Incorporation and release of cloxacillin sodium in micelles of poly(styrene-b-2-vinyl pyridine-b-ethylene oxide)

A novel drug carrier system was constructed from anionic drug cloxacillin sodium (CLX) and micelle of poly(styrene-b-2-vinyl pyridine-b-ethylene oxide) (PS-PVP-PEO) by incorporating the former into the micelle of the latter. The incorporation of CLX into the micelle of PS-PVP-PEO was confirmed by zeta-potential measurements, dynamic light scattering (DLS), and fluorescence spectroscopy. In the absence of the anionic drug, CLX, the zeta-potential of neat PS-PVP-PEO micelle was + 13 mV under aqueous acidic condition due to the presence of positive charges in the PVP unit.
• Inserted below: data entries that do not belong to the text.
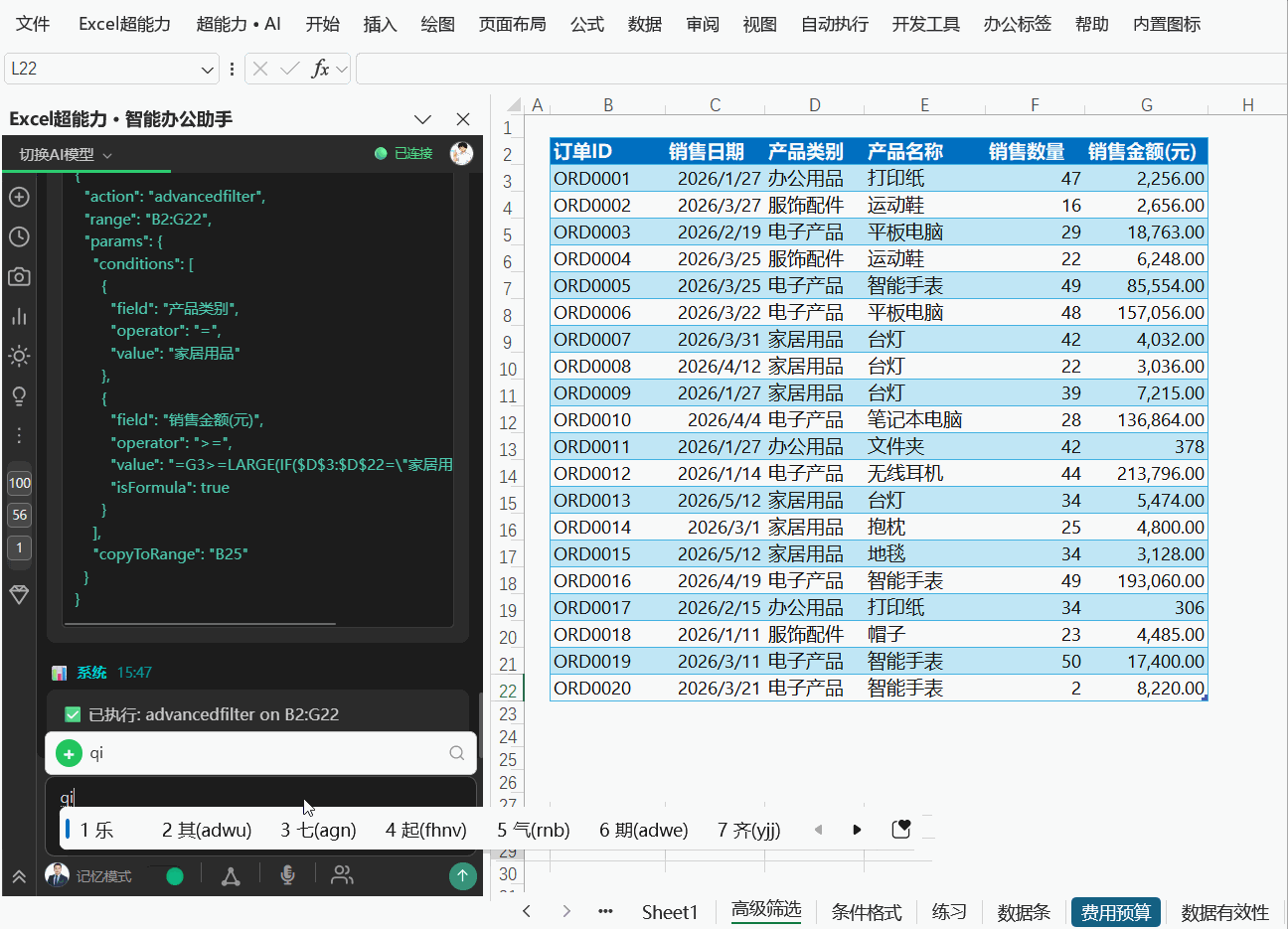
Task: Expand the 切换AI模型 model dropdown
Action: (66, 154)
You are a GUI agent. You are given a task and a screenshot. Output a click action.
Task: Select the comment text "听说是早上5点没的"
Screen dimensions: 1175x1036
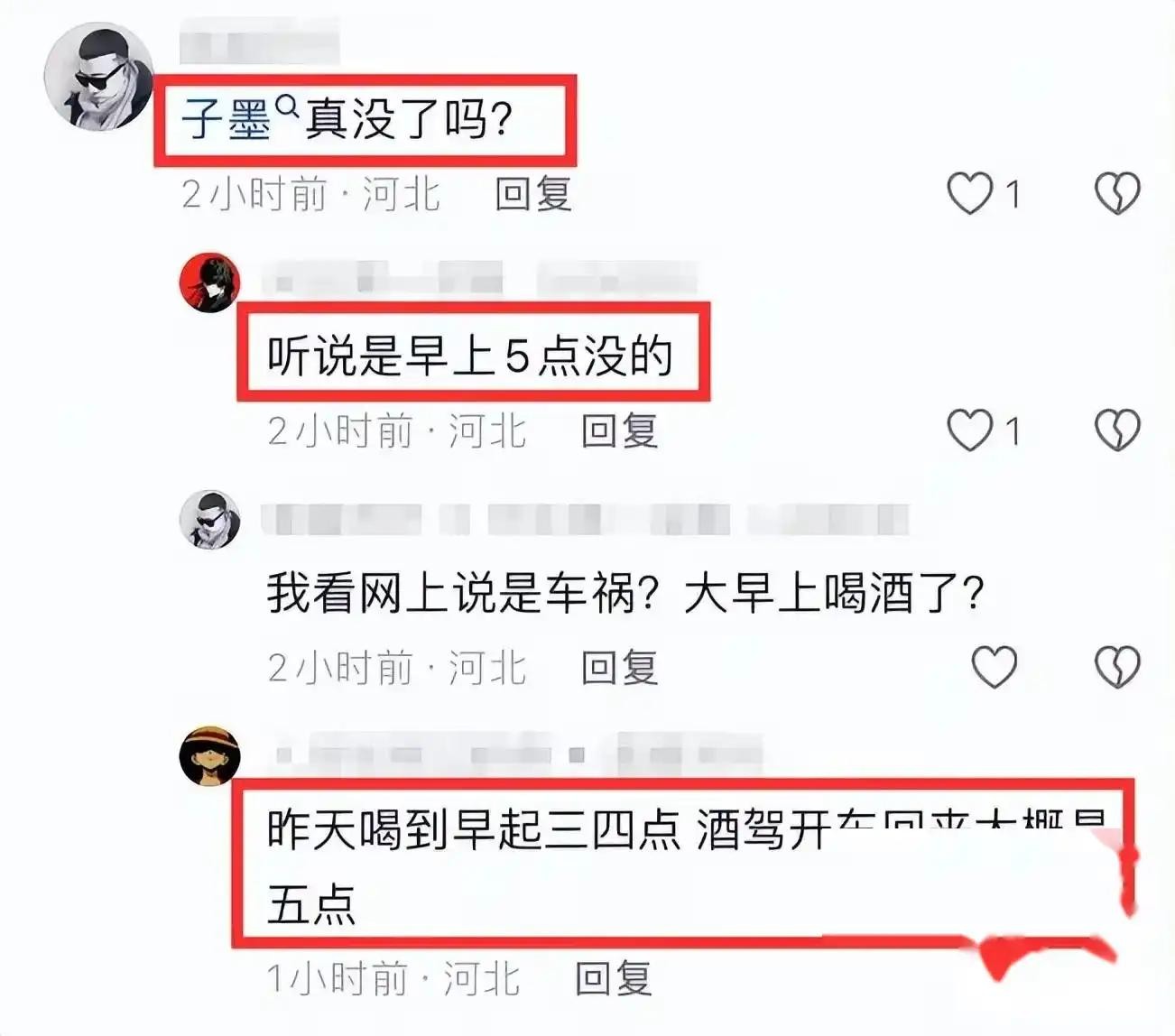[470, 356]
The addition of CLX into the micelle of PS-PVP-PEO decreased the zeta-potential of the micelle smoothly and finally led to a minimum zeta-potential around 0 mV. This fact shows that the added CLX is effectively incorporated into the PS-PVP-PEO micelle by electrostatic attraction. In concomitant with the decrease in zeta-potential, a decrease in hydrodynamic diameter from 94 to 69 nm was observed on addition of CLX to the PS-PVP-PEO micellar solution. This fact also indicates the incorporation of CLX into the PS-PVP-PEO micelles because the binding of CLX to the PVP block of the micelles induces a conformational change from an extended to a shrunken form due to the cancellation of the repulsive force in the PVP blocks by CLX. Fluorescence quenching of pyrene by CLX gave additional evidence for the effective bindings of CLX to the PS-PVP-PEO micelles. Further, release of CLX from the nanoaggregates of CLX/PS-PVP-PEO was investigated in vitro. It was found that the release kinetics of the CLX is conformed to a model based on the consecutive chemical kinetics.